[What needs to be done] Copy exactly the lines of the data below that run from the line holding "Given: Open the Server Configuration step" through the line holding "This screenshot has width=817, height=612.", both ends included.

[Listed records]
┄┄┄┄┄┄┄┄┄┄┄┄┄┄┄┄┄┄┄┄
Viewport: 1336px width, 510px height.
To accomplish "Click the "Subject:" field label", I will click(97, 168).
┄┄┄┄┄┄┄┄┄┄┄┄┄┄┄┄┄┄┄┄
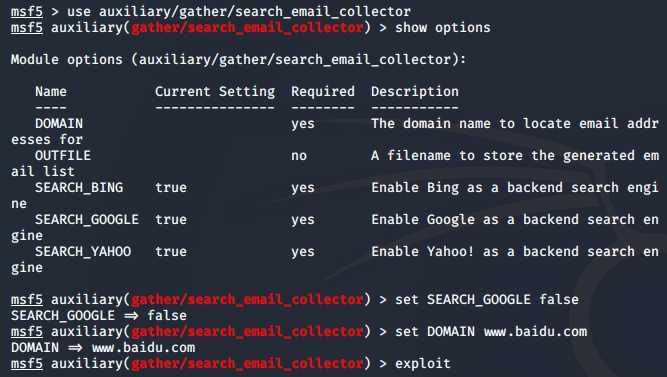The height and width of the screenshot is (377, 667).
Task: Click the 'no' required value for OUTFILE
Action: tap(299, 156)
┄┄┄┄┄┄┄┄┄┄┄┄┄┄┄┄┄┄┄┄
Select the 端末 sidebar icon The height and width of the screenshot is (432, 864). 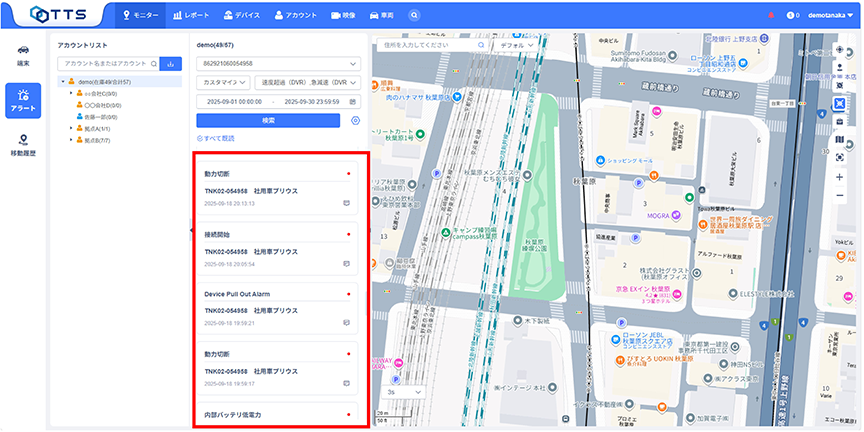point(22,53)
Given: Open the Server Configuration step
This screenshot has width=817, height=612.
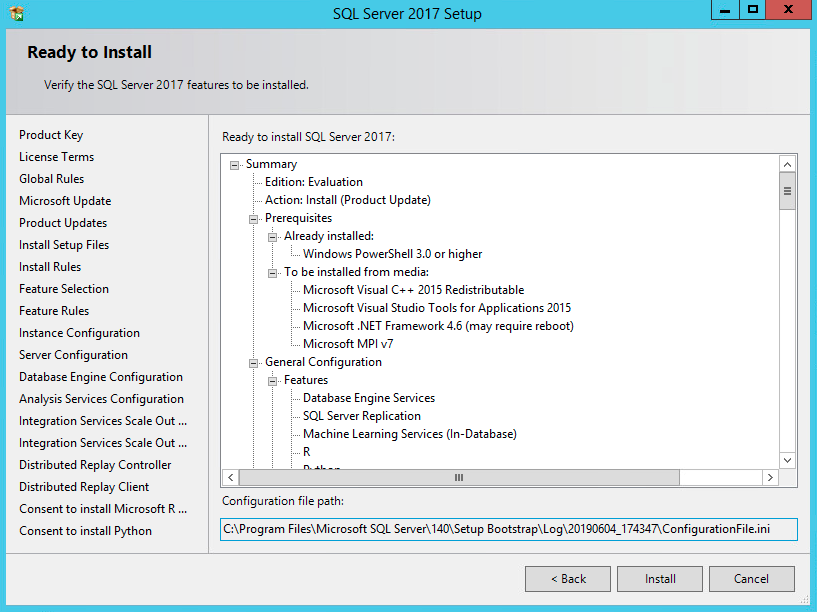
┄┄┄┄┄┄┄┄┄┄┄┄┄┄┄┄┄┄┄┄
[Expected answer]
Given: Open the Server Configuration step
This screenshot has width=817, height=612.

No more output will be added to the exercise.